4. Le sujet principal de l'étude dominicaine est la théologie, la Doctrine Sacrée. Notre mission est de projeter un éclairage théologique sur les quaestiones disputatae de notre monde. Cela ne veut pas dire que tout Dominicain devrait être un théologien professionnel; ça veut dire que quelque soit sa spécialisation, il doit être rattaché à la théologie. L'évangélisation n'est pas possible sans une référence à la Doctrine Sacrée. Par conséquent, c'est une erreur de penser que seuls certains spécialistes ont une obligation de se consacrer à l'étude de la théologie. Tout Dominicain a cette obligation, bien que certains soient plus spécifiquement consacrés à cette occupation. La réflexion théologique dans son ensemble est la tâche de chaque communauté dominicaine.
De la tradition dominicaine nous pouvons apprendre la leçon suivante: la réflexion théologique a été forte dans nos communautés dans la mesure où elles ont été capables d'établir des dialogues entre le message chrétien et les diverses cultures. La théologie a été créative et prophétique dans l'Ordre en autant que les Dominicains se sont laissés questionnés par d'autres cultures et ont établi un dialogue critique envers elles; pour autant qu'ils ont pris comme point de départ de leur réflexion théologique les quaestiones disputatae des situations sociales et culturelles, et non pas les quaestiones disputatae de leur propre fabrication.
Les trois moments de la méthode scholastique étaient: lectio , quaestio et disputatio . Aujourd'hui, nous devrions changer ou modifier cette méthode et organiser le processus de la réflexion théologique en partant de la quaestio (problèmes historiques), passant par la lectio (étude de la Tradition), et aboutissant à la disputatio (dialogue interdisciplinaire). Le dialogue avec les autre sciences humaines et sociales est requis aujourd'hui si la théologie doit remplir sa tâche propre.
5. Le message chrétien est maintenant dans un processus de transculturation et d'inculturation. Après plusieurs siècles de théologie importée, les église locales essaient de créer leur propre théologie - theologica in loco -. Une telle théologie n'est pas un nouveau message chrétien; c'est une présentation inculturée de ce message. L'incmlturation a toujours été une condition sine qua non d'une évangélisation vraie.
L'élaboration d'une théologie inculturée est la responsabilité commune de tous les Dominicains, mais évidemment, c'est la responsabilité spéciale des Dominicains d'un endroit donné. Un étranger, ça se comprend, est toujours limité dans ses efforts d'inculturation. L'archétype maternel est plus puissant que le rationalisme thomiste. Les Dominicains d'un lieu donné sont les mieux placés pour comprendre en profondeur leur propre culture et leurs traditions pour établir un dialogue critique entre le message chrétien et la culture locale.

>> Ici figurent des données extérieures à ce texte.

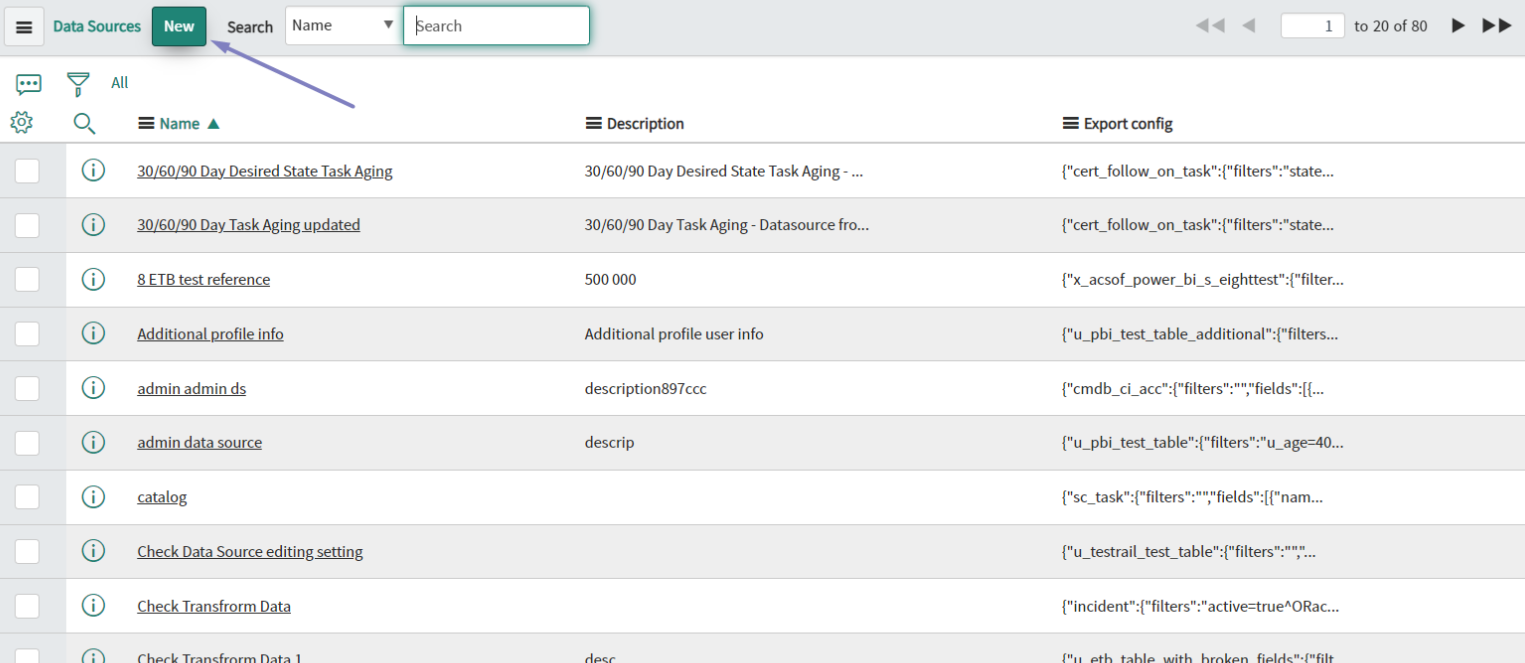Sort by the Name column header
Image resolution: width=1525 pixels, height=663 pixels.
tap(180, 124)
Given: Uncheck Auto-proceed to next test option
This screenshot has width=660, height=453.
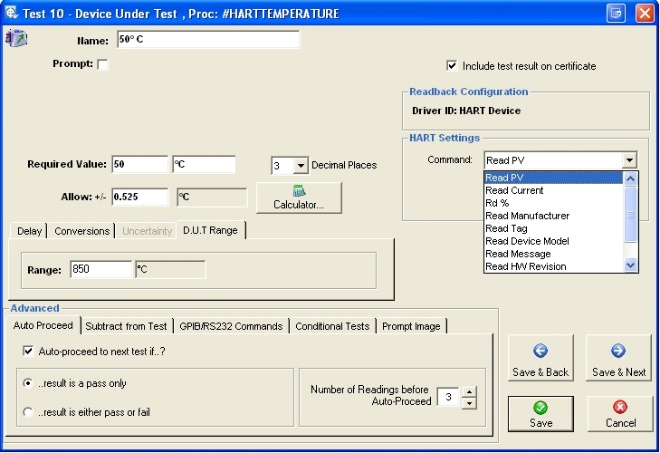Looking at the screenshot, I should click(28, 351).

6. L'homme d'aujourd'hui suspecte beaucoup l'idéal théorique de la vérité, surtout quand il doit lutter pour sa propre survie, quand il se voit sur les frontières entre la vie et la mort. De telles situations créent une attitude spéciale à l'égard du message chrétien. Ceux qui vivent ces situations ont beaucoup plus besoin d'un message de vie et de libération qu'un simple système doctrinal. De telles situations sont donc un élément essentiel de la réflexion théologique.

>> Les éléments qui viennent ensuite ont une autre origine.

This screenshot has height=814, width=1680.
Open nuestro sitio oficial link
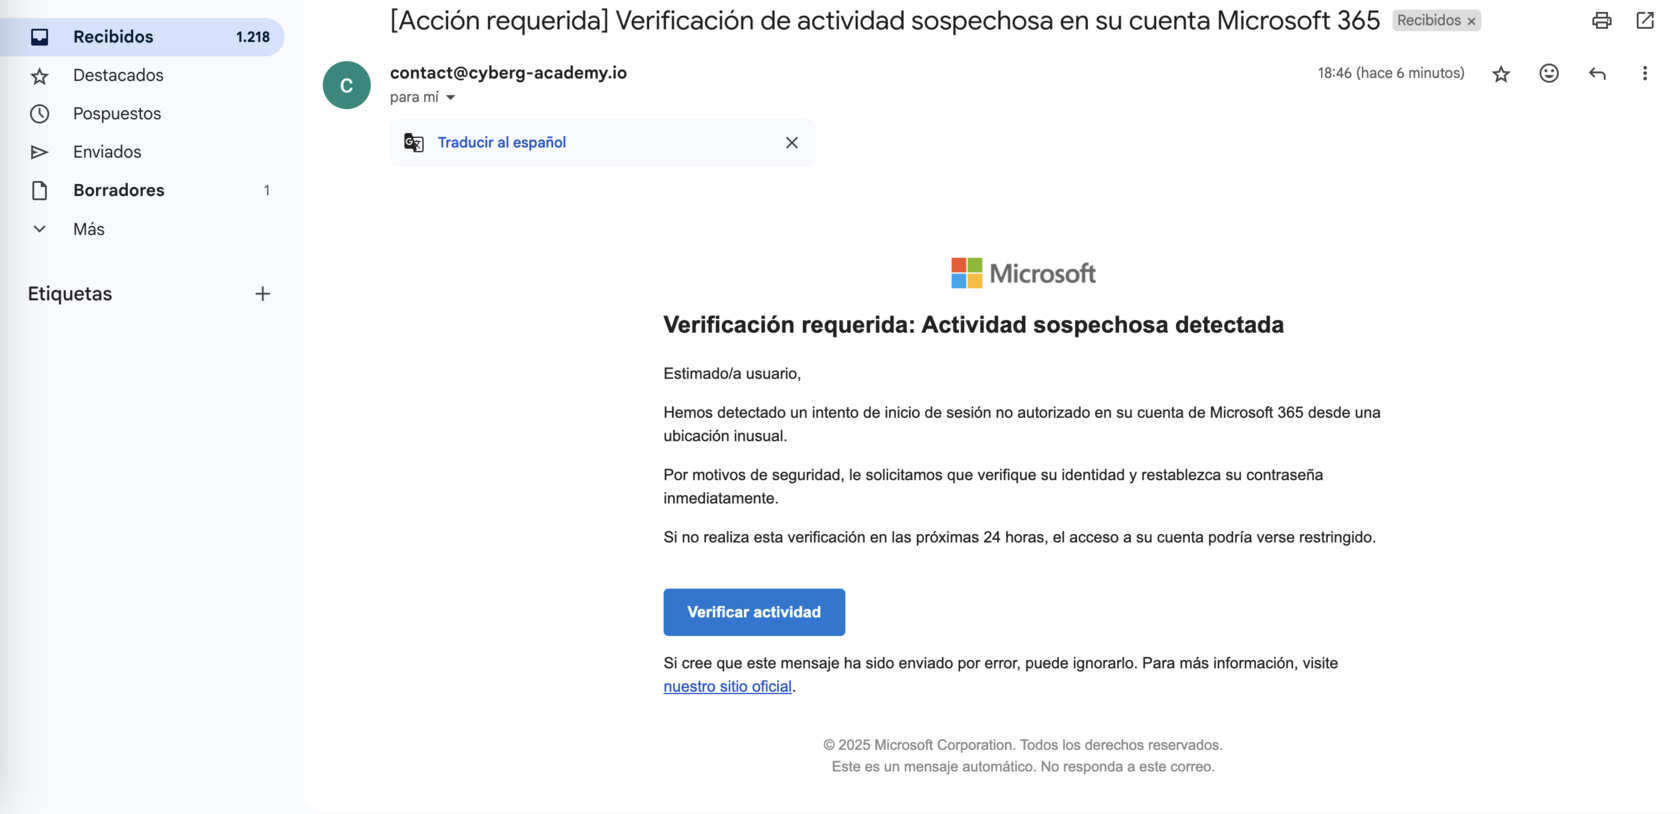click(727, 686)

Nous devons analyser ces situations de façon scientifique et critique. De simples descriptions empiriques ne suffisent pas. Il faut écouter les sciences sociales. La théologie a besoin d'être aidée par les sciences sociales si elle veut être vraiment une théologie "contextualisée". Un dialogue de la théologie avec les cultures et les idéologies n'est pas possible sans un dialogue entre la théologie et les sciences sociales.